The novel is a great piece of historical fiction, bringing to life the relentless privations of the people caught up in the famine.  I feel engaged with that period of history now in a way I never have before.”


Amah and the Silk Winged Pigeons by Jocelyn Nullity (Academy Recommends)

“A great novel set in mid-19th century India, dramatizing the period when the Indian population resisted British rule in Lucknow.  It’s told through the eyes of a young woman of African descent who is part of the female military corps guarding Lucknow’s royalty.  She witnesses the brutal and ignorant wiping away of Indian culture, heritage and power.  Yet, it’s written on a small scale – e.g. we see the botched killing of an aging elephant with no care as to its suffering – and this seems to make the destruction all the more painful to bear and engrossing as a reader.  The pace is slow as the main characters are held in a prolonged period of powerless waiting whilst they have to stand by mutely watching the defilement of their way of life.  However, I think this adds realism, making the violence which follows inevitable.  The period and Indian culture is vividly depicted, warmly and seductively through the tastes, sounds and smells. ”


My Beautiful Imperial by Rhiannon Lewis (Academy Recommends)

“A mighty read this, I feel bereft now that I’ve finished it, always a sign of a writer who can fascinate and engross the reader over 500 pages or so.
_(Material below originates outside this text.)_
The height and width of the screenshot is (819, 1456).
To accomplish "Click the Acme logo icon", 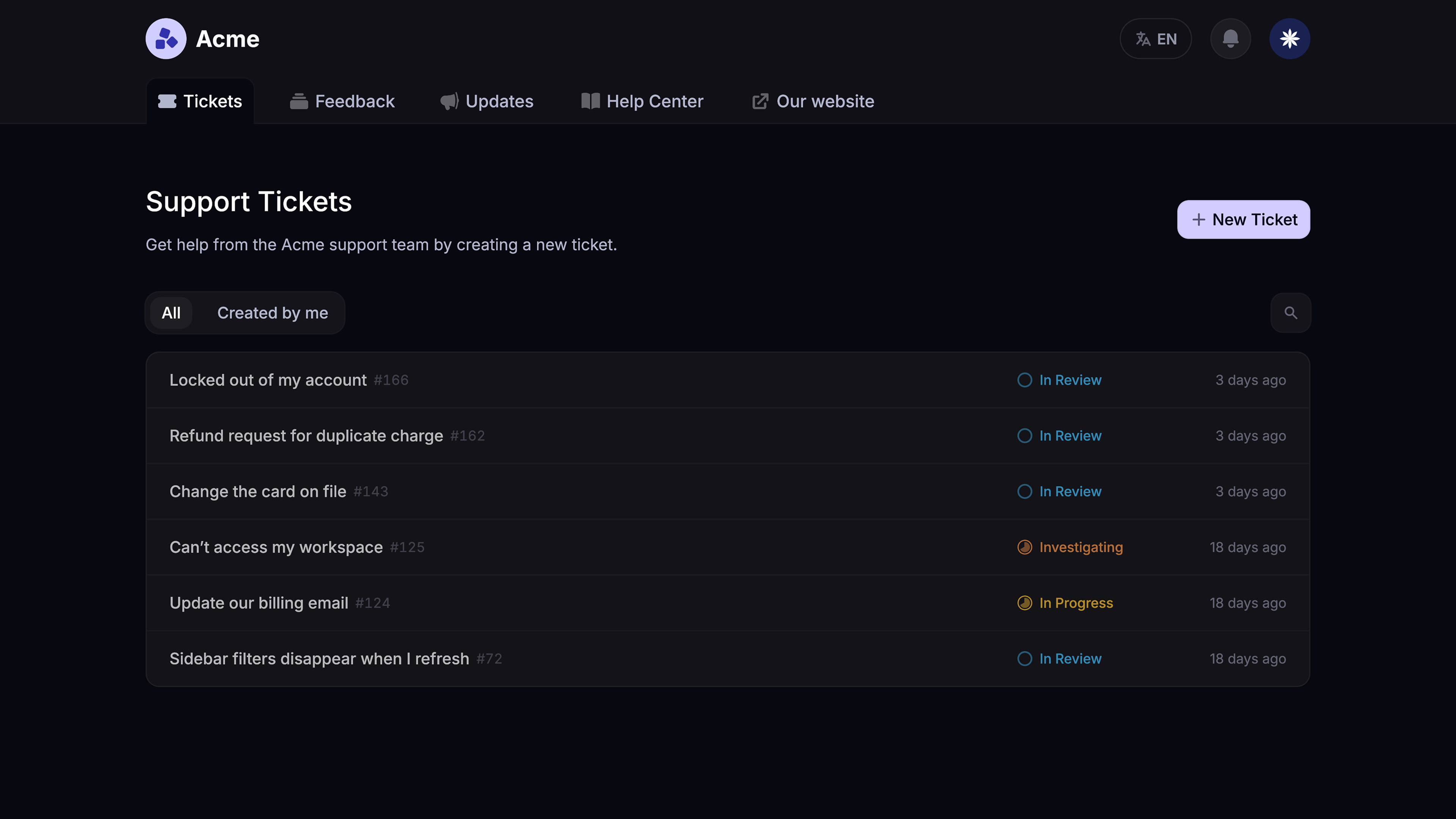I will [x=166, y=39].
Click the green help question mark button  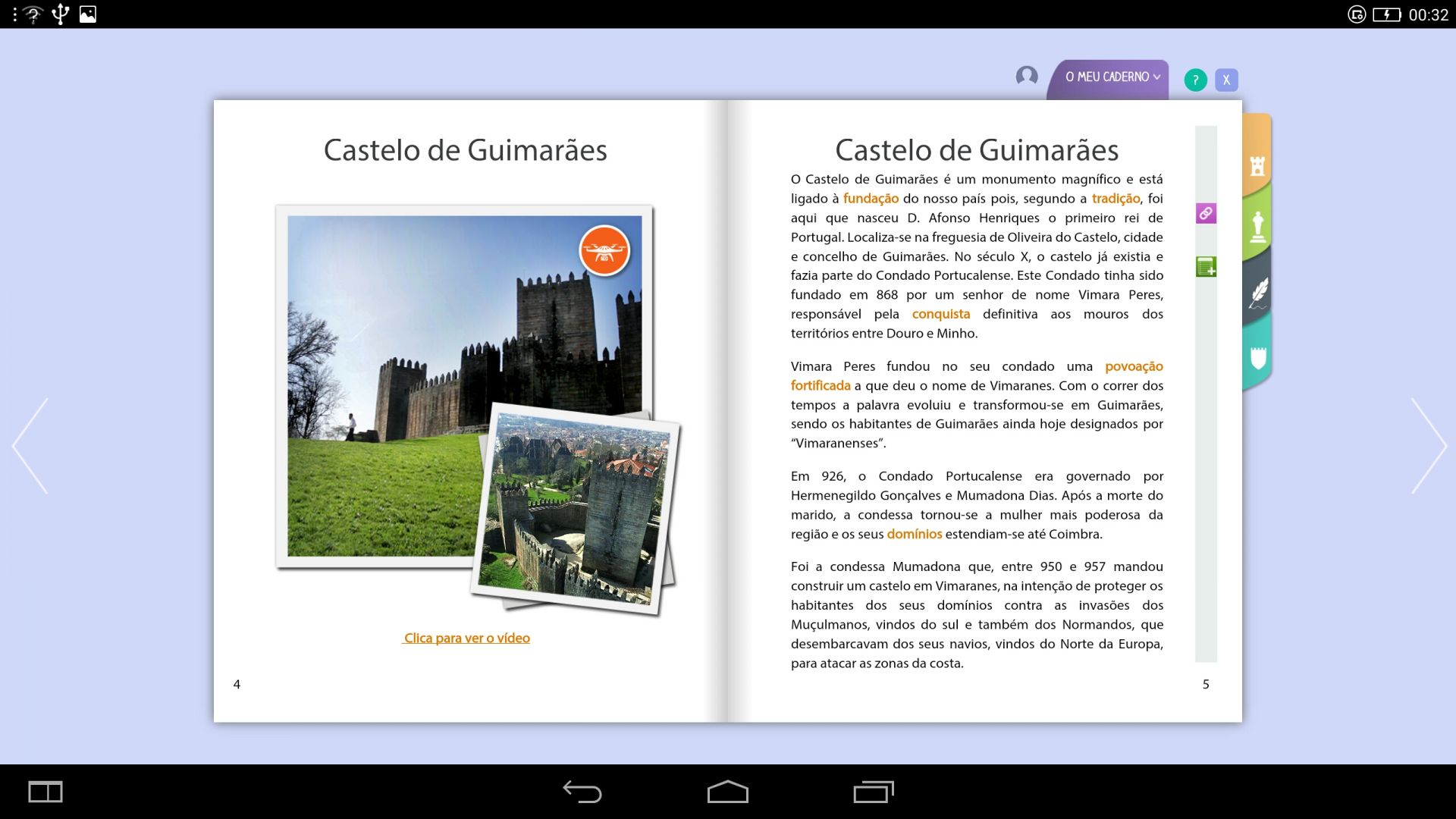click(x=1195, y=80)
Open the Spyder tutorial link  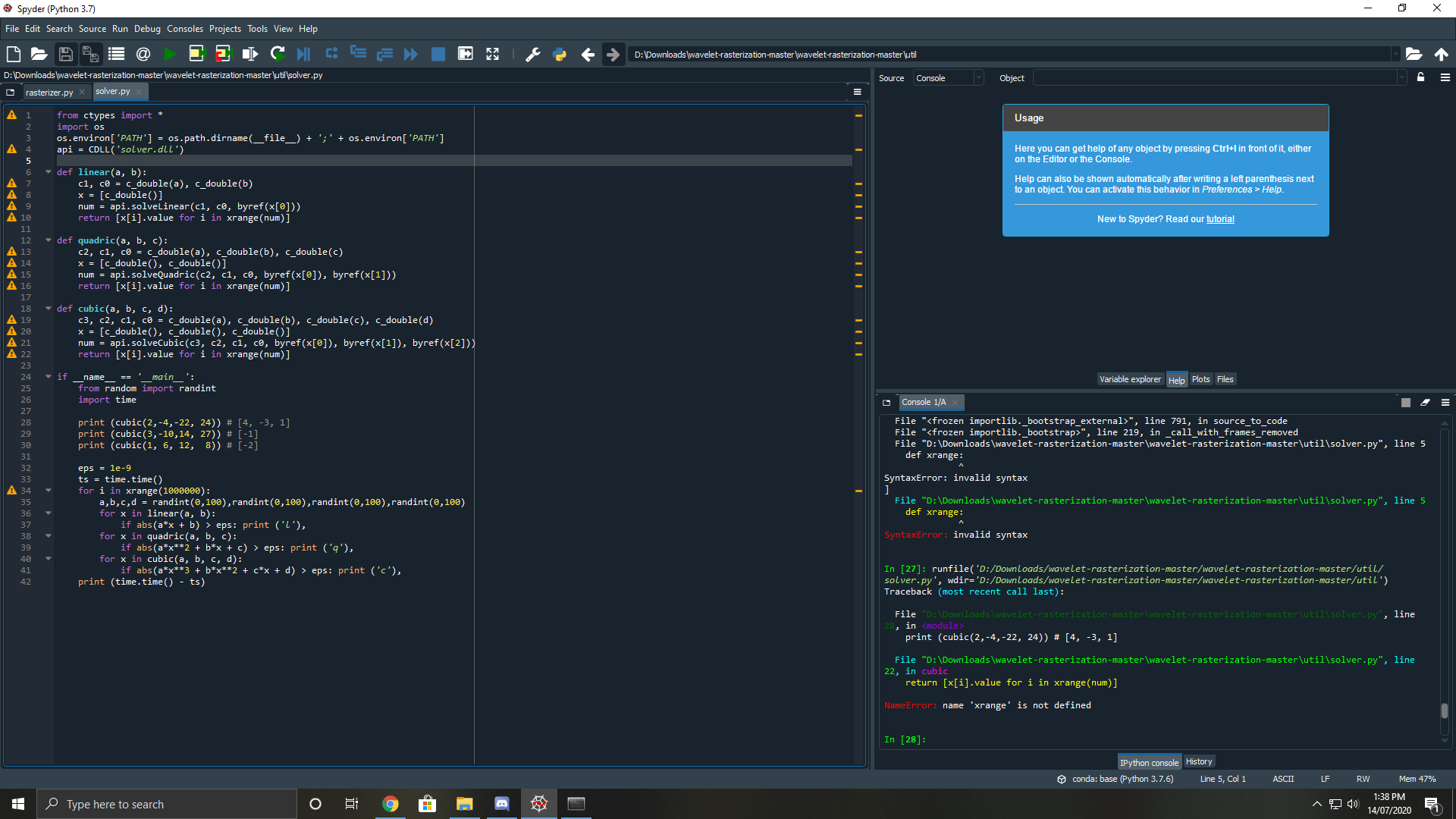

This novel has at its heart the Chilean civil war – who knew? Not me. It is also inspired by the life and exploits of the author’s great great uncle, a Welsh lad who ran away to sea and became the captain of a steamship carrying mail and cargo up and down the Chilean coast in the latter years of the 19th Century.

Forced to turn his ship over to the government side in the insurrection he then carried troops and ammunition, facing all the usual moral quandaries of loyalty and betrayal amongst his colleagues and shipmates as well as the horrors of engagement. Other strands of the story are deftly woven in to the complex tapestry of events and provide richness and increased understanding of the pressures involved. Parliamentary questions are asked about the danger to British commercial interests in Chilean minerals and an English journalist dispatched by The Times to report on the rebellion finds that the ‘facts’ required by his editor do not match up to the facts he finds on the ground in Valparaiso.

I found this a totally satisfying novel, full of history told with a light hand and with the spark of adventure, with credible characters and a sure touch with the setting of an important Chilean port in the late 1800s. A cracker!”


Miss Boston and Miss Hargreaves by Rachel Malik

“It seems very fitting in 2018, the centenary of women getting the vote, to read this novel. This is a book about a deep friendship between two women who worked the land, set from 1940 -1960’s. Historically we are reminded of all the thousands of spinsters left after two world wars, their limited lonely hard lives. But what is charming and heartfelt in this quiet novel is that, yes, their lives are hard but these women derived great contentment from their ‘little’ lives despite hard physical work, poor accommodations, uncertain employment, and short funds. These women found joy in each other’s company and shared lives and asked for so little. This is a beautifully written low-key novel which could be missed but I have to defend it as being the novel this year for me which will live long in my memory and which has touched me emotionally in a way that none of the other fine books have.”